━━━━━ INPUT FOR THIS TASK ━━━━━

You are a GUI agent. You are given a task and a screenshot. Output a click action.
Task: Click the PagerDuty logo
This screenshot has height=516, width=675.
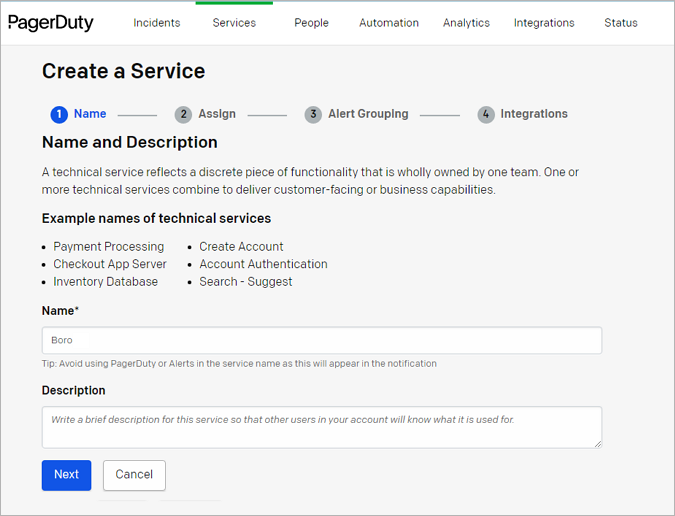tap(51, 23)
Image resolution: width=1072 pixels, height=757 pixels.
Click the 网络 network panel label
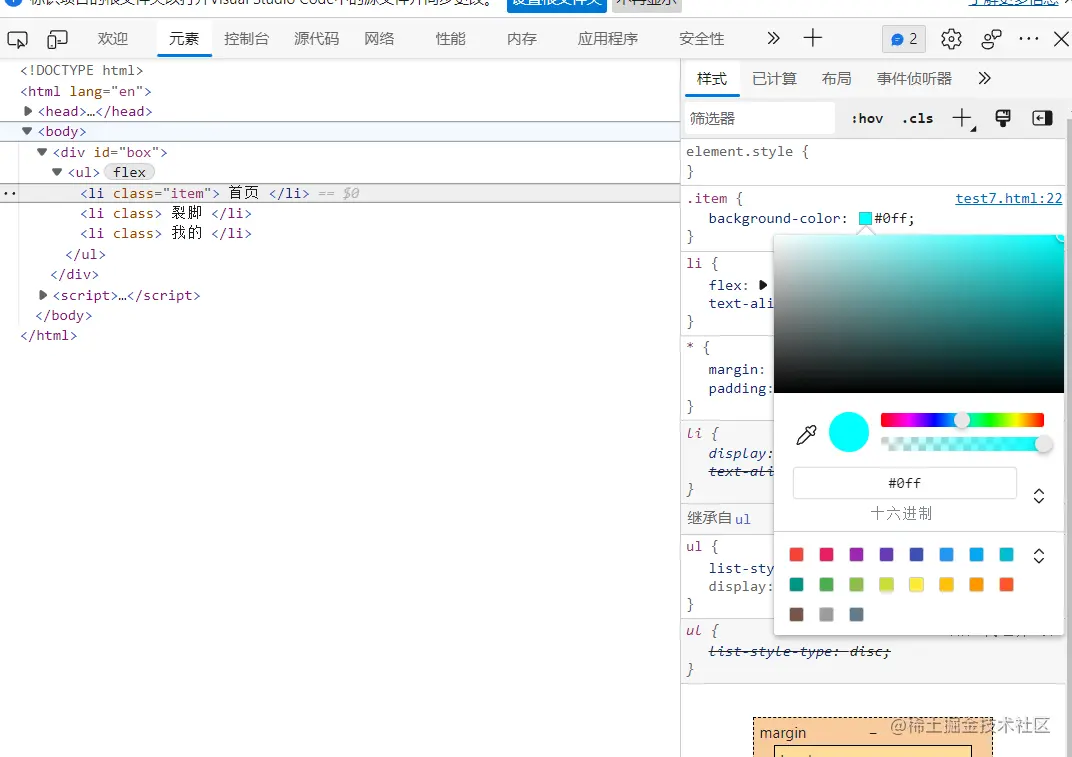(378, 38)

━━━━━

# PROBLEM TO WORK ON
Only the lines from the line holding "Task: Click the PagerDuty logo" through the last line above belong in the answer, repeated exactly; the pictures do not.

# TASK SOLUTION
Task: Click the PagerDuty logo
This screenshot has height=516, width=675.
tap(51, 23)
Image resolution: width=1072 pixels, height=757 pixels.
Click the 网络 network panel label
(378, 38)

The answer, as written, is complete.